(Échos du Niger 1 mars) De sources sécuritaires, l’attaque a eu lieu hier vendredi 28 février à Ekadey Malane, près de la position militaire de Inanbagarett vers la frontière algérienne. C’est une patrouille du Bataillon Spécial d’intervention (BSI) de la zone de Défense N°2 des Forces armées nigériennes (FAN) d’Agadez qui est tombée dans une embuscade tendue par des individus lourdement armés.
Onze (11) soldats ont été tués dans l’attaque et deux (02)autres blessés.
Les victimes de l’embuscade ont été inhumées ce samedi au cimetière musulman d’Agadez en présence du Chef d’état-major des Armées (CEMA), le Général Moussa Salaou Barmou, celui de l’armée de terre (CEMAT), le Général Mahamane Sani Kiaou, le Gouverneur de la Région, le Général Ibrah Boulama Issa ainsi que des responsables militaires et civils de la région.

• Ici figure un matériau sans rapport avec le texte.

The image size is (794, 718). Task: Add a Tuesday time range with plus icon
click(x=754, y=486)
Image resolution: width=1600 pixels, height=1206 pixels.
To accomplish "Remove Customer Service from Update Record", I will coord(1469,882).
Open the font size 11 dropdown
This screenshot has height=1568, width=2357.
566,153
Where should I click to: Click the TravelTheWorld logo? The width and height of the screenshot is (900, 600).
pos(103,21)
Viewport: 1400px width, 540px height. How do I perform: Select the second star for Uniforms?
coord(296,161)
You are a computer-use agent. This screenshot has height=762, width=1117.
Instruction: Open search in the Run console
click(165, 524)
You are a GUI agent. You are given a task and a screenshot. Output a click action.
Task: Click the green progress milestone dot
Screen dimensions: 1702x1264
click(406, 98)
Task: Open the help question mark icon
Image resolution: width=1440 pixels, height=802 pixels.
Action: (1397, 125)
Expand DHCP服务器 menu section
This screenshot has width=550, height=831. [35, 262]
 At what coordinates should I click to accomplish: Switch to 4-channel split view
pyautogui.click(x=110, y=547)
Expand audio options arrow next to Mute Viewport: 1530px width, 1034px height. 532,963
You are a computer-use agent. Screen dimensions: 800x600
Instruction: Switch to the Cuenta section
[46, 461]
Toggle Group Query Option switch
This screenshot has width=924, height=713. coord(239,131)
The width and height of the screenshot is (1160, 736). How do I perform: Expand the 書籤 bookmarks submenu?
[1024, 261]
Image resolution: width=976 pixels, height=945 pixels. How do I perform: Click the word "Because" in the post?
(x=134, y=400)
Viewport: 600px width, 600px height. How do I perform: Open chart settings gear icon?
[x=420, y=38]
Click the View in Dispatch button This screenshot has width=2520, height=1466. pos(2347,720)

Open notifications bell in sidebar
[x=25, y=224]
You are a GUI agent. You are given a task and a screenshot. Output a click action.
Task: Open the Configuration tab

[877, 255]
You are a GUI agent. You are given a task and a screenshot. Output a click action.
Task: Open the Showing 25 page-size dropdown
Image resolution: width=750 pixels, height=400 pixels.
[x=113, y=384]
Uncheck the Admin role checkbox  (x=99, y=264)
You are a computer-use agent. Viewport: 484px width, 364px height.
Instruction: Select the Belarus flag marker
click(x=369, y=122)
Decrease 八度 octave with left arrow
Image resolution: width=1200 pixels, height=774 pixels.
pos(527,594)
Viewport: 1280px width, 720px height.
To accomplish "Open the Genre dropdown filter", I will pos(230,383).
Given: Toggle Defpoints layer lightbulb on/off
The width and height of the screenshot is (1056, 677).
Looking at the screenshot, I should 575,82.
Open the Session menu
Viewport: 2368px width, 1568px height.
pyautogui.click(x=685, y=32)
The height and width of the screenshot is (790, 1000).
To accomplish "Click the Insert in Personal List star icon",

Il faut noter que l’attaque a été revendiqué par le JNIM (affilié à Al-Qaeda) qui a annoncé au moins 15 soldats tués, plusieurs autres pris en otage et a diffusé sur sa chaîne de propagande les images de l’assaut avec des véhicules militaires, des équipements, des armes et des munitions saisis au cours de l’opération assez inédite dans cette zone située à l’extrême nord-ouest du pays, vers la frontière algérienne mais aussi pas loin de celle du Mali.
Selon les autorités, le lieu de l’attaque, frontalier avec l’Algérie voisine, est très connu car emprunté par des groupes armés non étatiques qui y font prospérer leurs trafics en tous genres.